Dataset entries

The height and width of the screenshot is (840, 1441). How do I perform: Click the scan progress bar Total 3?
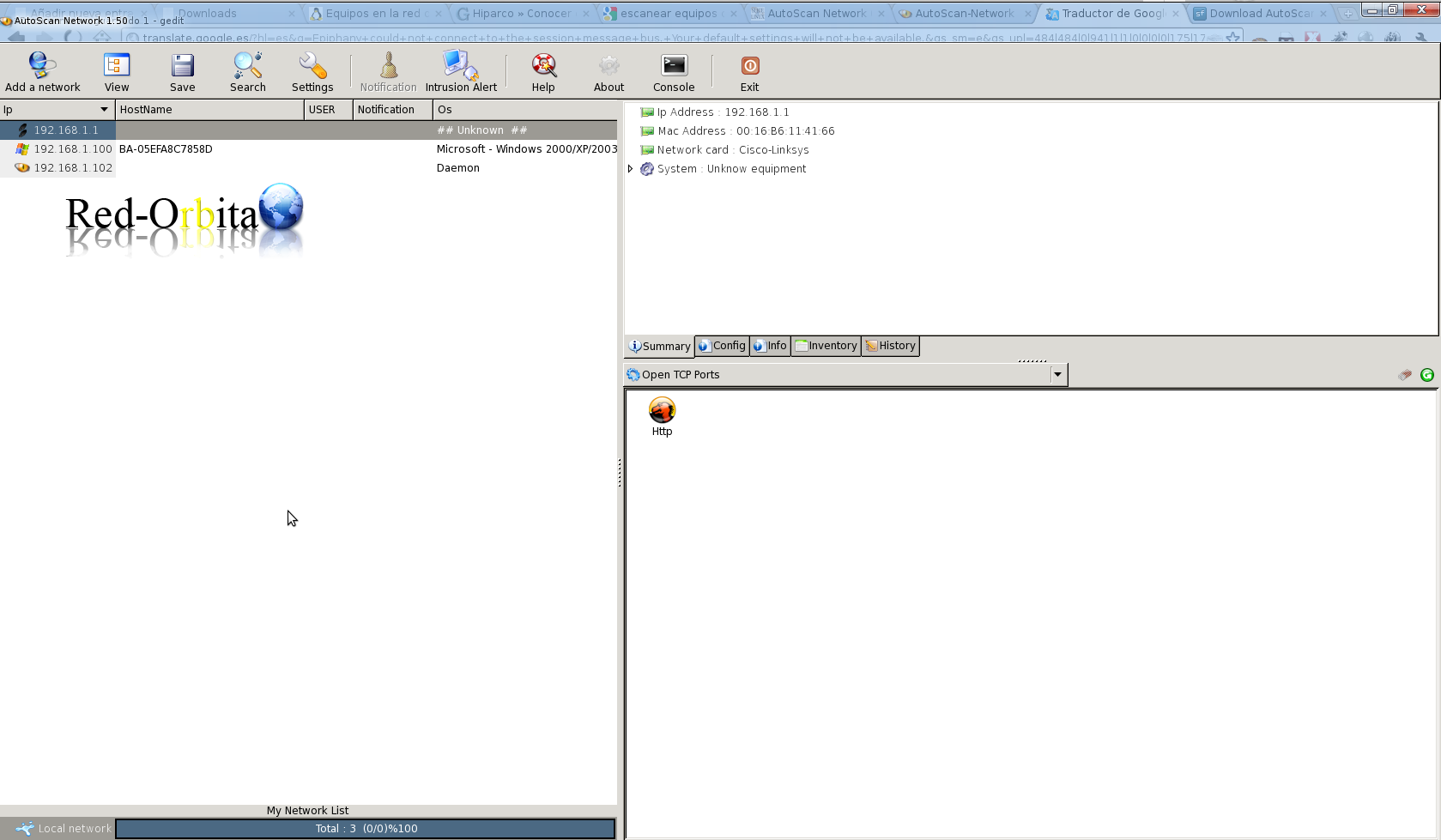coord(366,829)
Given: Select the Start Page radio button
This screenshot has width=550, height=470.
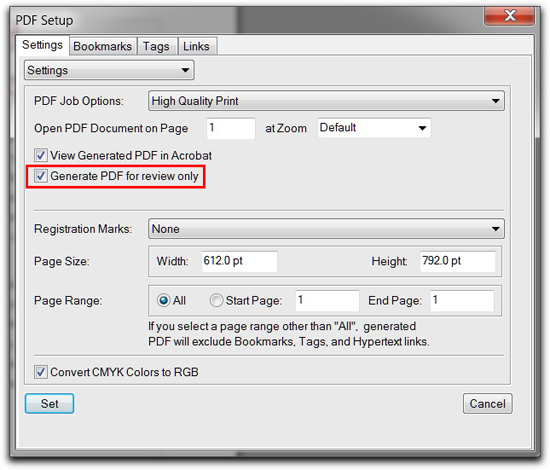Looking at the screenshot, I should [216, 301].
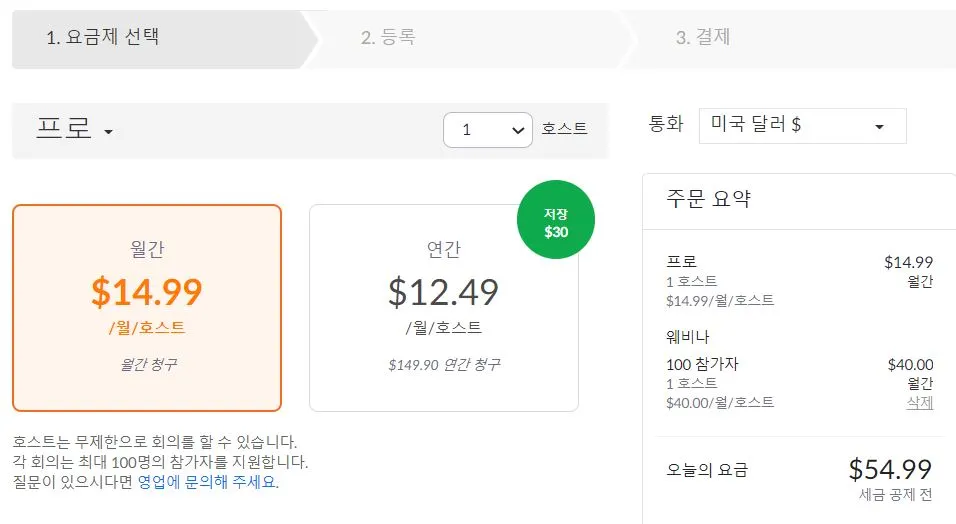The height and width of the screenshot is (524, 956).
Task: Open the 프로 plan dropdown
Action: coord(74,130)
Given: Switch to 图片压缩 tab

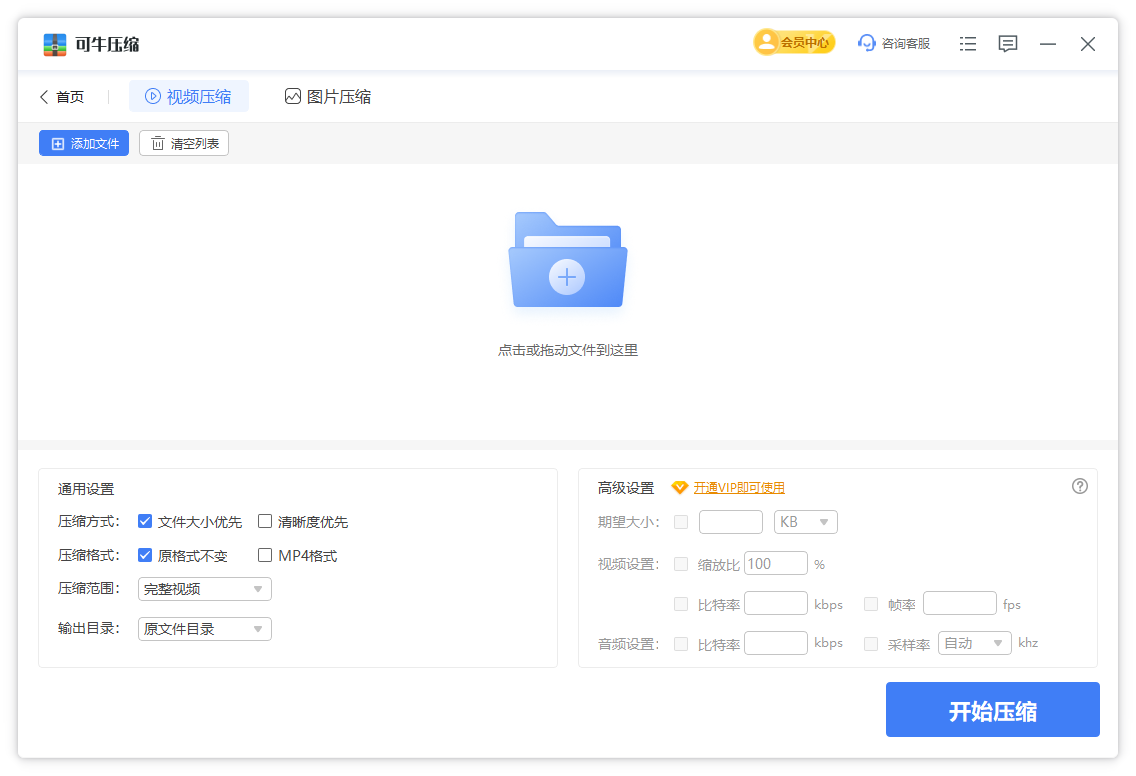Looking at the screenshot, I should [x=328, y=97].
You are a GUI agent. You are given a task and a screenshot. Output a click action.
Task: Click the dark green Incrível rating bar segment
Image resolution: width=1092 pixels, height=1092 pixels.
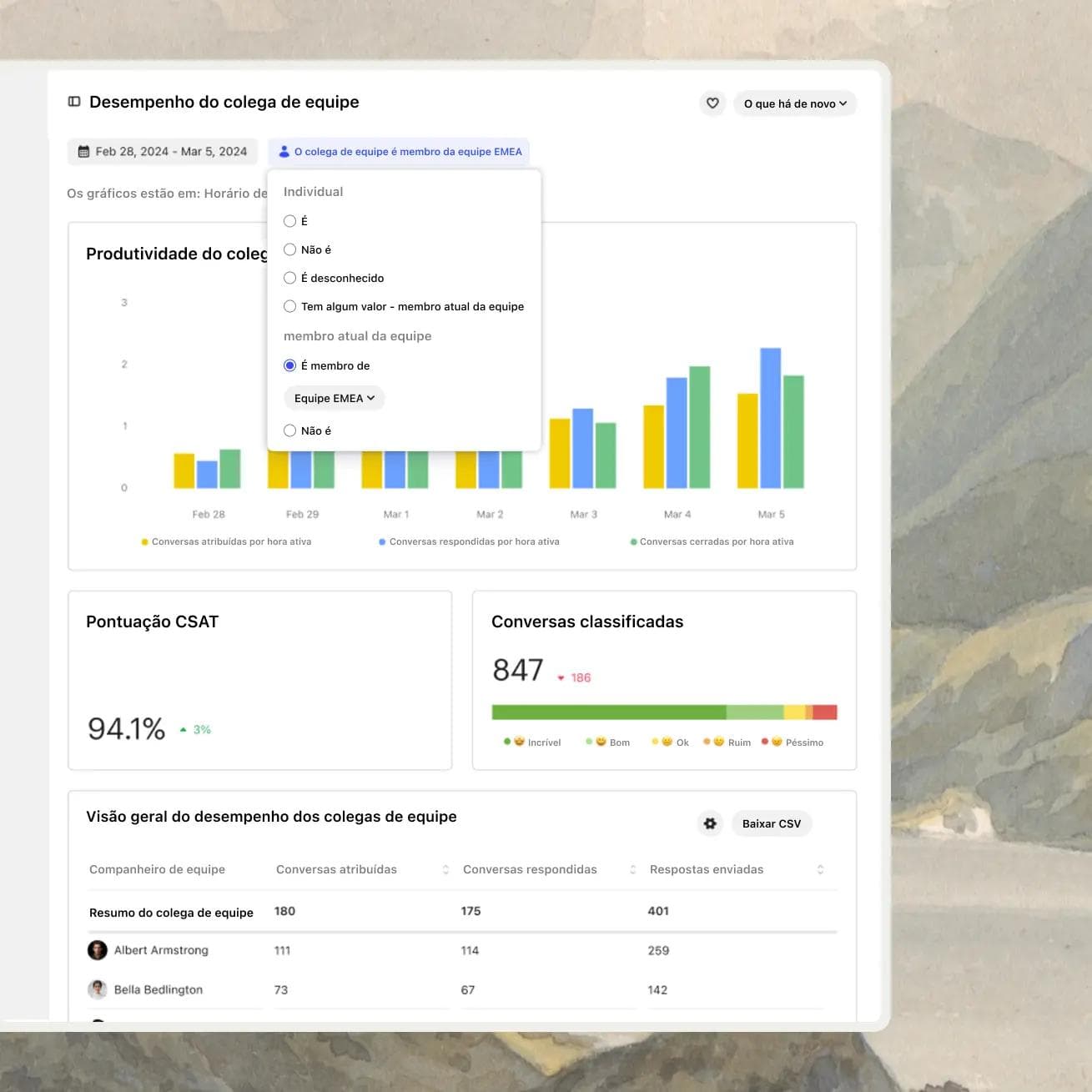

WORK INSTRUCTION:
In the records, the line containing "Task: Click the" starts the span and the final line ends it. Output exactly that span, both ends included, with no pictures and nothing else.

EXERCISE OUTPUT:
Task: Click the dark green Incrível rating bar segment
Image resolution: width=1092 pixels, height=1092 pixels.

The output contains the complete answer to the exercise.